Statistical analyses were performed by a medical statistician (NB). Data are presented as mean ± standard deviation (SD) with 95% confidence interval of the mean. Frequency data are presented as n and %. The concentration of OxyHem, (g/dl) was calculated at baseline by the multiplication of Hb concentration in blood with the SaO2 measured during blood gas analysis as described before7.

Survival analysis was performed using the Kaplan-Meier and Cox-regression analysis. The first screening visit date was set as baseline for the survival analysis. Death was defined as death due to any cause. Thresholds for dichotomization of parameters were either obtained by the literature of known prognostic predictors or by ROC in case of unknown threshold or in need of threshold adjustment. Clinical parameters were compared with the two-sided student’s t-test for independent samples for patients above versus below the OxyHem threshold. Qualitative data was analyzed using the chi-square test, respectively. This study is of exploratory nature. P-values < 0.05 were considered as statistically significant and were not adapted for multiple testing.

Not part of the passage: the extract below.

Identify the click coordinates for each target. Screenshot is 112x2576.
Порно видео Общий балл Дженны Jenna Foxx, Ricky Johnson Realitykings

Variables were evaluated by univariable analysis to identify their impact on survival. Parameters were then analyzed with multivariable Cox-regression analysis. OxyHem was compared to known prognostic factors in SSc, which were identified by literature search. These included sex, type of SSc, age ≥ 60 years at baseline31, presence of ILD1,15, PVR ≥ 2 WU26, DLCO ≤ 65% predicted13. In addition, WBC count was included as it showed significant predictive power aside from OxyHem in the OxyHem discovery cohort7. For the multivariable Cox-regression all parameters listed above were considered.

Survival analysis was performed in subsets of patients with signs of cardiovascular disease with either increased PVR ≥ 2 WU, or with mPAP ≥ 25 mmHg. All analyses have been performed using IBM SPSS version 27 (SPSS Statistics V27, IBM Corporation, Somers, New York).

Ethics approval and consent to participate

All data were pseudonymized, and the study was approved by the ethics committee of the medical faculty of Heidelberg University Hospital (internal number S-126/2021). The study complies with the Declaration of Helsinki in its current version. The patients participating in this study provided written informed consent.